Instrução 1. Converta numa lista JSON de strings, uma por linha e sem linhas em branco, apenas as linhas dos registos que vão da linha com "Image resolution: width=772" até à linha com "Screen dimensions: 1058x794 [x=162, y=283]", inclusive.

Texto.

***

Economia, História, Liberalismo e Capitalismo, Escola Austríaca, Autores Portugueses
Observação prévia: Embora não tenha sido movido por um pensamento categorial, o conhecimento adquirido do Mercado é de tal modo exaustivo que equivale a uma determinação categórica a que apenas falta ser pensada como tal e, em consequência, articular-se às outras categorias. Limitamo-nos aqui a sintetizar aquele conhecimento, obra exclusiva do período clássico da ciência económica.
A categoria da propriedade articula-se com a categoria do mercado mediante a transformação dos produtos em mercadorias. Os produtos são ou para ser usados ou para ser trocados. Usados, fazem parte da fruição da propriedade. Trocados, transitam para o mercado, universalizando a propriedade, isto é, fazendo da propriedade um bem de todos. O processo desta universalização é, como todos os processos económicos, muito simples: a propriedade produz, por exemplo, uma certa quantidade de trigo; parte desse trigo fica para fruição da propriedade ou, se se preferir dizer assim, para uso do dono da terra; a outra parte é entregue ao mercado e fica à disposição de toda a população, sendo tanto maior a prosperidade geral quanto maior a abundância de produtos da propriedade.
É condição do mercado que os produtos, agora mercadorias, sejam objecto da posse exclusiva de alguém. Primeiro, porque o que se transacciona no mercado é a posse das coisas, não as coisas; depois, porque sem a posse exclusiva diminui a abundância e variedade das mercadorias. Toda a intervenção na transacção – como a de certos impostos, regulamentação da quantidade e qualidade dos produtos, monopolização – que tenha por consequência limitar ou condicionar a posse das mercadorias, seja por quem oferta seja por quem procura, só compromete, complica e diminui a eficácia do mercado, a disposição por toda a gente dos produtos da propriedade, a prosperidade geral.
A categoria do mercado contém quatro princípios.

***

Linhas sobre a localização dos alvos
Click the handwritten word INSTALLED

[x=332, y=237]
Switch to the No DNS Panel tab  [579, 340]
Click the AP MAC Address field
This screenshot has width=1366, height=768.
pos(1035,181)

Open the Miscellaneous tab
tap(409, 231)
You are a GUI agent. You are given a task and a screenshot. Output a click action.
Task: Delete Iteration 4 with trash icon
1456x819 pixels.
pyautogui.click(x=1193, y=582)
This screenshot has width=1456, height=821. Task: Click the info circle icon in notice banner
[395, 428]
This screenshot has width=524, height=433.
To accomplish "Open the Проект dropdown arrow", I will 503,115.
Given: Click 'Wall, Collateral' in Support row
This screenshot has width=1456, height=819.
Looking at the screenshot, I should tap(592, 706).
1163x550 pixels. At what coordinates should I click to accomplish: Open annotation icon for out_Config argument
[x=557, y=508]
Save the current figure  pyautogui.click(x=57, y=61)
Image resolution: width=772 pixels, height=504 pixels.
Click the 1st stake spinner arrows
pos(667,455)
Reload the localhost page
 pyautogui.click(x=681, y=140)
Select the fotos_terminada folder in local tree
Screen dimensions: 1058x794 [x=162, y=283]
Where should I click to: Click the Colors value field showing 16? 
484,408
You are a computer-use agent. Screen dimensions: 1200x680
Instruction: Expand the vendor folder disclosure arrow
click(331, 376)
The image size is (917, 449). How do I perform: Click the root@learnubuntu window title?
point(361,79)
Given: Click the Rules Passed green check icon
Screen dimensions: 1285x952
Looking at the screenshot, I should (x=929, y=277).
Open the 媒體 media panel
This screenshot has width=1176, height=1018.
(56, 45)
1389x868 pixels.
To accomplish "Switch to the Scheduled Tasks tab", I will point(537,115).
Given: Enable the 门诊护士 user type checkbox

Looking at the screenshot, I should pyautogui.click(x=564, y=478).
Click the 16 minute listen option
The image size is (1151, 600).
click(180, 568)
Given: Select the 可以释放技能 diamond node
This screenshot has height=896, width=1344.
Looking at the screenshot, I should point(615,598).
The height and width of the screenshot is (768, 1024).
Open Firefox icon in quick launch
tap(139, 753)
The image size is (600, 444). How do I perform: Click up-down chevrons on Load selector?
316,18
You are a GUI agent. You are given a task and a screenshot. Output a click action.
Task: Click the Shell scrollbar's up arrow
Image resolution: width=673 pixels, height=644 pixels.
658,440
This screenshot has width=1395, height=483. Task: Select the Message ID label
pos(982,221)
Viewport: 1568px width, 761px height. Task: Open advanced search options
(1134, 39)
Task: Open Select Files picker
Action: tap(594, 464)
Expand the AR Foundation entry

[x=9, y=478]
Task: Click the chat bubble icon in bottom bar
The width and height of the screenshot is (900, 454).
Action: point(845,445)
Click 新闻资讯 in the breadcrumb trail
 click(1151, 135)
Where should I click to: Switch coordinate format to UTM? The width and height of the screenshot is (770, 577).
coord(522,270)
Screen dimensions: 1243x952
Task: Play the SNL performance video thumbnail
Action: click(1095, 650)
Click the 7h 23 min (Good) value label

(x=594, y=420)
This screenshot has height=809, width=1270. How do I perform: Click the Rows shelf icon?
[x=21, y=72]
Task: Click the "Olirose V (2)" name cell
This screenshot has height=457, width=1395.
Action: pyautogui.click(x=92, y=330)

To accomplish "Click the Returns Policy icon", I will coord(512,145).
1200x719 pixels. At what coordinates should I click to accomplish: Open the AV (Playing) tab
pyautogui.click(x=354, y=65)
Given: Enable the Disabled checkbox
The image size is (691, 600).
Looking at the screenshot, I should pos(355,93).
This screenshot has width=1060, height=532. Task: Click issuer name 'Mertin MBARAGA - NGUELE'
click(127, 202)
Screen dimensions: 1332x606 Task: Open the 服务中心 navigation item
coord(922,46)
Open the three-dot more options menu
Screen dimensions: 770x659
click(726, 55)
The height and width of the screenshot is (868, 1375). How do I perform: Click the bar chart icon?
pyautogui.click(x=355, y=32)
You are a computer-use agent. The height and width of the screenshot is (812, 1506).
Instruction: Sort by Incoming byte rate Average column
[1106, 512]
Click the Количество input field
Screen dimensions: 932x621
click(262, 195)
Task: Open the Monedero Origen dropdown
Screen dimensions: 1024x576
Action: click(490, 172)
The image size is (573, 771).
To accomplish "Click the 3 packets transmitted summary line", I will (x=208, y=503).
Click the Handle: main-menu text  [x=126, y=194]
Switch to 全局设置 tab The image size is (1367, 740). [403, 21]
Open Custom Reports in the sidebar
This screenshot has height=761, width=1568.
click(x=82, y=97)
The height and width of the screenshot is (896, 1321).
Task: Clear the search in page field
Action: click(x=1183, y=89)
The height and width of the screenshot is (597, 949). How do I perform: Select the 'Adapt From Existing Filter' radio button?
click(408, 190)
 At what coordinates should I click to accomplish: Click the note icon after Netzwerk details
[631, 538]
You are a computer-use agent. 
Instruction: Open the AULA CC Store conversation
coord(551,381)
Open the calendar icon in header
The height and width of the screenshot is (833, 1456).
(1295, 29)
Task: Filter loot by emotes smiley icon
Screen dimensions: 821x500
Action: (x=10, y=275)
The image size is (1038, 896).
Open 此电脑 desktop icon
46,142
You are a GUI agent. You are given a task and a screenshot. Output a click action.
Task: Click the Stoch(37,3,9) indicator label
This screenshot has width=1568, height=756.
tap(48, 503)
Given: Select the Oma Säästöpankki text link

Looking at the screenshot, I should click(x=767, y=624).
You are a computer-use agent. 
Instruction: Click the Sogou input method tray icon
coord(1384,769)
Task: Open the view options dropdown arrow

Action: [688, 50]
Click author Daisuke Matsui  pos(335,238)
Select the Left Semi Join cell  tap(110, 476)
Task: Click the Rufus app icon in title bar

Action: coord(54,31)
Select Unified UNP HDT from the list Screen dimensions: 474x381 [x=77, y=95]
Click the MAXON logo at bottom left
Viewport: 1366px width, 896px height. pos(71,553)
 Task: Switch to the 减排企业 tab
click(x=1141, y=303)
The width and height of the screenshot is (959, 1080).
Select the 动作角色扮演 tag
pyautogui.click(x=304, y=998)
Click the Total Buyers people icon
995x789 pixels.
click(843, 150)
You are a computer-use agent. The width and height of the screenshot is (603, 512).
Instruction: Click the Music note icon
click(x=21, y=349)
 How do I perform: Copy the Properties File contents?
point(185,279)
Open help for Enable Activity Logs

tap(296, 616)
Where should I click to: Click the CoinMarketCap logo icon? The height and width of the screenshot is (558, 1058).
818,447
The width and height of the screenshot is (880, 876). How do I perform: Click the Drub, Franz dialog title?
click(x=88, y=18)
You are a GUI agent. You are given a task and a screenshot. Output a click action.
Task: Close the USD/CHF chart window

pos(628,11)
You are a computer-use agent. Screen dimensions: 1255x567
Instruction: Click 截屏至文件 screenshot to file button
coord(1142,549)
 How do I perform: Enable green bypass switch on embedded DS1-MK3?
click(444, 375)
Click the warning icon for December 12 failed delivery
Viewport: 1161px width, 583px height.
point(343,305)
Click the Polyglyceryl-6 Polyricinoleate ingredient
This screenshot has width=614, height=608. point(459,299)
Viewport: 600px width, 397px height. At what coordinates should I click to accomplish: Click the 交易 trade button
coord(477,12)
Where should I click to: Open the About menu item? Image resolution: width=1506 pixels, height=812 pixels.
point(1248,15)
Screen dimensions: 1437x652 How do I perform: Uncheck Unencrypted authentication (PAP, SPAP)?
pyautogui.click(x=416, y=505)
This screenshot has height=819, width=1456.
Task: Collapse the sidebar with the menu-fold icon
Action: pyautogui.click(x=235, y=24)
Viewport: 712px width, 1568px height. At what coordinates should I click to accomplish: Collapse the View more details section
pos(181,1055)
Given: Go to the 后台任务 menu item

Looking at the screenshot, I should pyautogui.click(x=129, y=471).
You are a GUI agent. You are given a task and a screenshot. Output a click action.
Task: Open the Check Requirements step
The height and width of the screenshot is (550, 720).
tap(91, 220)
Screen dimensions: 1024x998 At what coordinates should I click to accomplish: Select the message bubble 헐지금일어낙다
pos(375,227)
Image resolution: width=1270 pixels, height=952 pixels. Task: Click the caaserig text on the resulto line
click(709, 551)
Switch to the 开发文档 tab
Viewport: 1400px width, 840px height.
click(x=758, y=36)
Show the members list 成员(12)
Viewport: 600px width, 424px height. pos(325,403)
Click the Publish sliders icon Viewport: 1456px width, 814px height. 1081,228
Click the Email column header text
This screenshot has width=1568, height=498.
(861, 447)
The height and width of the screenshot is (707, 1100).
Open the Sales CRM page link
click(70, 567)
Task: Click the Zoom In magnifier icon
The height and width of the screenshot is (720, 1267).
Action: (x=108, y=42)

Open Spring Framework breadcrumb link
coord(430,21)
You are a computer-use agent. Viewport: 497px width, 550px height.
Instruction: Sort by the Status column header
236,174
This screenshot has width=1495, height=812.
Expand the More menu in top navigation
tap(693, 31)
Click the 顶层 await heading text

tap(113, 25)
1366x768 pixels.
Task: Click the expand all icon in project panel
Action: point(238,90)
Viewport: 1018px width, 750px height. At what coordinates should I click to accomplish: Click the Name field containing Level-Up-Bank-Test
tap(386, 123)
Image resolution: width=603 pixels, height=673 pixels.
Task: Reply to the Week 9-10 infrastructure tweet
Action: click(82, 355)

***

Instrução 2. Reproduza fielmente o trecho do texto sobre a categoria do mercado que vai de "A categoria da" a "produtos da propriedade.".

Resposta 1.
[
  "Image resolution: width=772 pixels, height=504 pixels.",
  "Click the 1st stake spinner arrows",
  "pos(667,455)",
  "Reload the localhost page",
  " pyautogui.click(x=681, y=140)",
  "Select the fotos_terminada folder in local tree",
  "Screen dimensions: 1058x794 [x=162, y=283]"
]

Resposta 2.
A categoria da propriedade articula-se com a categoria do mercado mediante a transformação dos produtos em mercadorias. Os produtos são ou para ser usados ou para ser trocados. Usados, fazem parte da fruição da propriedade. Trocados, transitam para o mercado, universalizando a propriedade, isto é, fazendo da propriedade um bem de todos. O processo desta universalização é, como todos os processos económicos, muito simples: a propriedade produz, por exemplo, uma certa quantidade de trigo; parte desse trigo fica para fruição da propriedade ou, se se preferir dizer assim, para uso do dono da terra; a outra parte é entregue ao mercado e fica à disposição de toda a população, sendo tanto maior a prosperidade geral quanto maior a abundância de produtos da propriedade.